Clinicians shared their real-world observations that patients tend to tolerate darolutamide longer without dose interruptions. This, they noted, can translate into more consistent disease suppression and fewer therapy-related disruptions to daily life.

Practical management strategies included periodic laboratory monitoring, attention to cardiovascular risk factors, and collaboration with primary care physicians for patients on long-term ADT and AR inhibition. The panel agreed that proactive communication about side effects helps ensure adherence and patient confidence in treatment.

Emerging data and future directions

The conversation also touched on future directions in therapy sequencing and biomarker-driven care. Participants expressed interest in emerging data exploring early use of AR inhibitors across disease stages and potential de-escalation strategies for patients achieving deep responses.
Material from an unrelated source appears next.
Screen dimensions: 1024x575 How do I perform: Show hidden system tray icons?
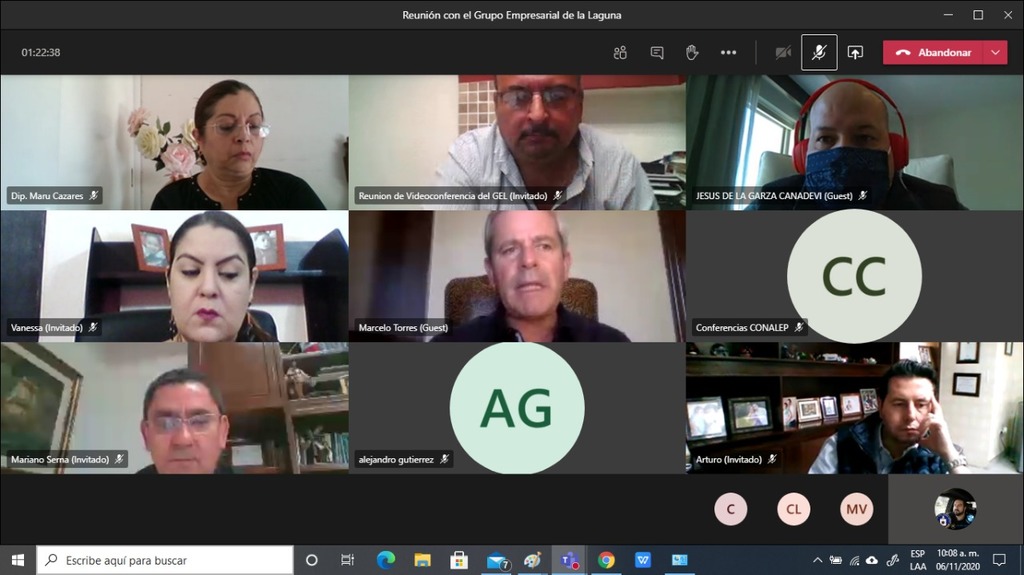pos(817,560)
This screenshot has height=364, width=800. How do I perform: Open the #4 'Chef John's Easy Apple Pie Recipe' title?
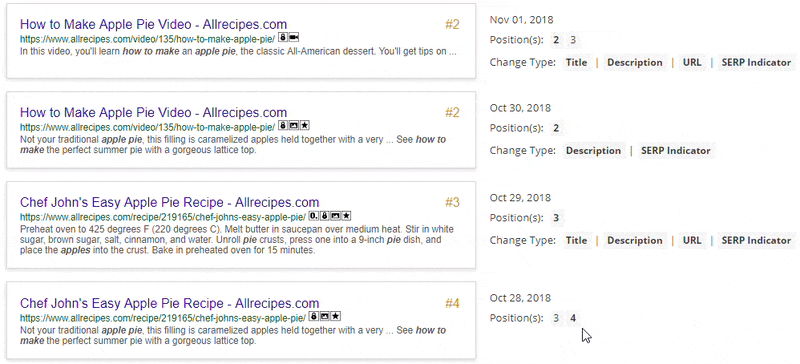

Cookson concluded by noting that ongoing studies will likely refine the role of darolutamide in both hormone-sensitive and castration-resistant settings. As combination strategies continue to evolve, balancing efficacy with tolerability will remain the cornerstone of care.

Conclusion

The Oklahoma City discussion underscored that management of mHSPC is no longer defined by a single standard approach. Instead, clinicians are integrating agents such as darolutamide into nuanced, patient-specific regimens that reflect both evidence and experience.

Darolutamide’s favorable tolerability profile and proven efficacy in combination therapy have made it an increasingly important part of that discussion—offering clinicians flexibility to tailor treatment intensity without sacrificing outcomes.